Asia’s New Battlefield: The South China Sea Disputes

Singapore – “The vast Pacific Ocean has enough space for two large countries like the United States and China,” claimed Chinese President Xi Jinping during his intimate retreat in Sunnylands with his American counterpart, Barack Obama, back in 2013. Optimistic about a new era of cooperation, Xi espoused a “new model of great power relations.” Three years on, the two superpowers are on a collision course in the South China Sea.

Four centuries after the publication of British jurist John Selden’s “The Closed Sea,” which made a (dubious and self-serving) case for great powers’ exclusive sovereign control of international waters, China is inching closer to transforming the world’s most important waterway —- hosting a third of global maritime trade, four times oil trade than Suez Canal, and a tenth of global fisheries resources —into a domestic lake.
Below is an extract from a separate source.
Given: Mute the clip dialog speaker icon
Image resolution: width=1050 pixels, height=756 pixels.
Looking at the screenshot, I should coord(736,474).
In direct rebuke of Hugo Grotius’ call for “Open Seas” (Mare Liberum, published 1609), which served as the basis for the development of modern international maritime law, Selden argued:”The Sea, by the Law of Nature or Nations, is not common to all men, but capable of private Dominion or proprietie as well as the Land.” No less than China, which calls the South China Sea its “blue national soil”, has taken up the cudgels for Selden’s doctrine of exclusive waters. And the whole Asian security architecture as well as the fate of $5 trillion in annual trade is at stake.

It is not a battle between China and America, but between benign status quo and dangerous revisionism. It is a contest between a giant revisionist power, China, and a whole host of smaller and outgunned littoral countries, from Malaysia to the Philippines. The South China Sea disputes and their global reverberations were well on display during the latest edition of the Asian Security Summit, better known as the Shangri-La Dialogue, which brought together the world’s leading defense officials and experts in Singapore.